Orrin Judd links to this typically disingenuous passage in the New York Times:
Regime change in Iraq in addition to Afghanistan, he argued, would compel other sponsors of terrorism to mend their ways, “accomplishing by example what we would otherwise have to pursue through force of arms.”
Finally, as American troops massed in the Persian Gulf in early 2003, Mr. McCain grew impatient, his aides say, concerned that the White House was failing to act as the hot desert summer neared. Waiting, he warned in a speech in Washington, risked squandering the public and international support aroused by Sept. 11. “Does anyone really believe that the world’s will to contain Saddam won’t eventually collapse as utterly as it did in the 1990s?” Mr. McCain asked.
In retrospect, some of Mr.
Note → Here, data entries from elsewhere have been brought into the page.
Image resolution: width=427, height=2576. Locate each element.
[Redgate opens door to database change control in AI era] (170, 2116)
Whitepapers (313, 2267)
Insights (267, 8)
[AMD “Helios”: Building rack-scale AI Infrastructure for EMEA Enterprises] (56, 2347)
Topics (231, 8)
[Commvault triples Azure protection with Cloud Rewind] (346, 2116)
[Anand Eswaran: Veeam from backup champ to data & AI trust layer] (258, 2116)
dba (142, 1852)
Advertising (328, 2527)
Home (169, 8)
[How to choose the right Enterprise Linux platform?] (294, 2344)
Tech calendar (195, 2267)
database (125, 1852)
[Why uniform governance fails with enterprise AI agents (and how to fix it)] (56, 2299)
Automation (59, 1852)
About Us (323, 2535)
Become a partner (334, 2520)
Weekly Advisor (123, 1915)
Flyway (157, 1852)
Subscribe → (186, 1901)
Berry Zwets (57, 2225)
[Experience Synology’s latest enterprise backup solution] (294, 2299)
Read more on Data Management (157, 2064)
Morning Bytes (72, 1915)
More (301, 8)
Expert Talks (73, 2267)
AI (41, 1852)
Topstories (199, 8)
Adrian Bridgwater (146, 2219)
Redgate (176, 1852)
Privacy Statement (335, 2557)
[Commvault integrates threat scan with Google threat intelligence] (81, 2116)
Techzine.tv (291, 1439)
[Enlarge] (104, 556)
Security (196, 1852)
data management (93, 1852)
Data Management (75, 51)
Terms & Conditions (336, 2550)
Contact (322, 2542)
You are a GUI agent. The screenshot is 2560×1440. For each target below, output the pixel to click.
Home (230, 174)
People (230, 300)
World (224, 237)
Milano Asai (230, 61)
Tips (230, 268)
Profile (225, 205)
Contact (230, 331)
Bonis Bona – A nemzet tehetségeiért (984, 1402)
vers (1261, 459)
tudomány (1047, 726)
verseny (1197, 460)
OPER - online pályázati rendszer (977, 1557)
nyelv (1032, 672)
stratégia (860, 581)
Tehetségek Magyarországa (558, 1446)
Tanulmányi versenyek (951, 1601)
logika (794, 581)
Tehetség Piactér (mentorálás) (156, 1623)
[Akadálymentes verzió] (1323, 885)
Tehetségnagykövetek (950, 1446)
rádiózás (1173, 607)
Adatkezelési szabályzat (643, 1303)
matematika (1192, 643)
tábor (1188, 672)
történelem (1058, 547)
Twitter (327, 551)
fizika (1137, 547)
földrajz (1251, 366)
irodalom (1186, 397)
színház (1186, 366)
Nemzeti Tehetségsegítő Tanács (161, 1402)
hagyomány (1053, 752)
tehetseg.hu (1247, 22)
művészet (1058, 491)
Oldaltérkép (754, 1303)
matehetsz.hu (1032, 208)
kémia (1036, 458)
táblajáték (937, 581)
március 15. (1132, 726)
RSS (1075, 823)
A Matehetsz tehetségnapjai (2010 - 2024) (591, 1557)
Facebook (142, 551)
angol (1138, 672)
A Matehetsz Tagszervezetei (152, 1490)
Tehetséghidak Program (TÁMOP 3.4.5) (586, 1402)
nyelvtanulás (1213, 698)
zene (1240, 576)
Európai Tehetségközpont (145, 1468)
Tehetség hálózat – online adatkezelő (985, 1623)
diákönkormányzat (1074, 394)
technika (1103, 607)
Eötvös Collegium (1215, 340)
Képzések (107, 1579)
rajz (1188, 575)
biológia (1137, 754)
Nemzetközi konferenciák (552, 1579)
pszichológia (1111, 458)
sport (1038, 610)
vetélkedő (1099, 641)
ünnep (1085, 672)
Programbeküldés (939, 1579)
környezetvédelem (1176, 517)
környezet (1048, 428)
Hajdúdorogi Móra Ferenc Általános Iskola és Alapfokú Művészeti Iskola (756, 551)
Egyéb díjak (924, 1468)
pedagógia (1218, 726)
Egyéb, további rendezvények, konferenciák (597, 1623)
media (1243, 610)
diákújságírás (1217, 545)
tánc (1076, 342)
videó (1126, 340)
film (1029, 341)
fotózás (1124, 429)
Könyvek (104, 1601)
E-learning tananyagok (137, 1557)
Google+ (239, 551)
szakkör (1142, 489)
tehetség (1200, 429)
McCain’s critics now accuse him of looking for a pretext to justify the war. “McCain was hell-bent for leather: ‘Saddam Hussein is a bad guy, we have got to teach him, let’s send a message to the other people in the Middle East,’ ” said Senator John Kerry, Democrat of Massachusetts.
As Orrin writes, “Which raises the obvious question, which parts of this does Mr. Kerry think are wrong: that Saddam was evil; that he should have been removed; and/or that other evil regimes ought to get the message that we can and will remove them too?”
I’d be curious as to the answers most of the Timespeople would give to those questions, as well.